That was when there was more good than bad, when she’d push me on the swing Pop hung from one of the pecan trees in the front yard, or when she’d sit next to me on sofa and watch TV with me, rubbing my head. Before she was more gone than here. Before she started crushing pills. Before all the little mean things she told me gathered and gathered and lodged like grit between a skinned knee.
Past and present collide is a sweeping tale of one Black family in the American South. Jesmyn Ward brings to life the poignant struggles of addiction, incarceration, loyalty and race in her newest novel, Sing, Unburied, Sing. The main narrative revolves around JoJo, an adolescent boy who has taken on the role of caregiver for his toddler sister, Kayla, now that their mother, Leonie, is fully beholden to the drug that she snorts to fill the hole in her heart that remains following her boyfriend’s incarceration.
Three years ago, I did a line and saw Given for the first time. It wasn’t my first line, but Michael had just gone to jail. I had started doing it often; every other day, I was bending over a table, sifting powder into lines, inhaling. I knew I shouldn’t have: I was pregnant. But I couldn’t help wanting to feel the coke go up my nose, shoot straight to my brain, and burn up all the sorrow and despair I felt at Michael being gone.
When Leonie is high she is visited by her brother Given who was shot and killed in a hunting accident that smells strongly of a racially motivated murder. She longs for those moments, the burning of the drugs that help to stem the ache of loss that still pulses in the background for her brother and the injustice he faced.
The visits from her brother serve to remind her of the family she belongs to, the parents she rejects for their apparent complacency in the face of their son’s death and the judgement they heap upon her for the nights she spends away from her children in a drug filled stupor.
But she cannot escape them fully as the very visions she craves are a link to her past; her mother is a healer and practices ancient medicinal techniques, which she once presented as an olive branch to her young daughter. Leonie keeps her visions a secret, rather than turn back toward her family, fearing they are solely a result of the drug habit she so desperately relies on.
It feels good to be mean, to speak past the baby I can’t hit and let that anger touch another. The one I’m never good enough for. Never Mama for. Just Leonie, a name wrapped around the same disappointed syllables I’ve heard from Mama, from Pop, even from Given, my whole fucking life.
Seeking a parental figure, Jojo connects with his grandfather, Pop, reveling in his epic tales of the past, particularly of his time behind the bars of Parchman prison, the very same bars that surround Jojo’s white father, Michael.
In a rare instance of celebration, the entire family is gathered for Jojo’s birthday, which, even then, is shrouded with sadness as the group must surround Mam’s bed as she slowly succumbs to cancer. From the other room the phone rings and Leonie rushes to answer it, pulling herself further from her children and back to the one person she claims loves her.

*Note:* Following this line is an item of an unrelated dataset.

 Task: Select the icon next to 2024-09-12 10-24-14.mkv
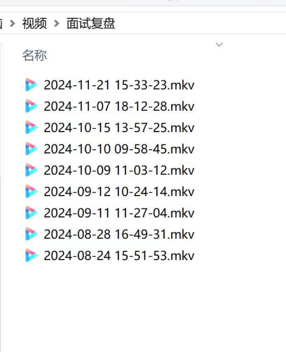point(31,191)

Micheal is an animal on the other end of the telephone behind a fortress of concrete and bars, his voice traveling over miles of wire and listing, sun-bleached power poles. I know what he is saying, like the birds I hear honking and flying south in the winter, like any other animal. I’m coming home.
This news is a spark that sets the story ablaze. Jojo’s birthday celebration is quickly forgotten, replaced with the immediate need to pack the car and set out to Parchman where Leonie hopes to reunite her family. Jojo’s resistance is palpable because to him his family, Mam and Pop and Kayla, belong at home where they will care for one another.
The journey is fraught with disaster: drugs, illness, poverty, the sticky suffocating heat- vibrant reminders of the plight of the American South. With their arrival at Parchman, the narrative comes full circle when Jojo is visited by a vision of his own- a young Black boy named Richie who was incarcerated along side Pop.
I want to tell the boy in the car this. Want to tell him how he pop tried to save me again and again but he couldn’t.
It is through this third narrative that the story is rounded out, reaching a new depth that exposes the haunting truths behind Pop’s tales and Jojo’s family’s future. Ward crafts an epic novel likened by many to an esteemed group of well known classics; however, Sing, Unburied, Sing tells a significant and unforgettable story all its own
A review copy of this title was provided by Scribner.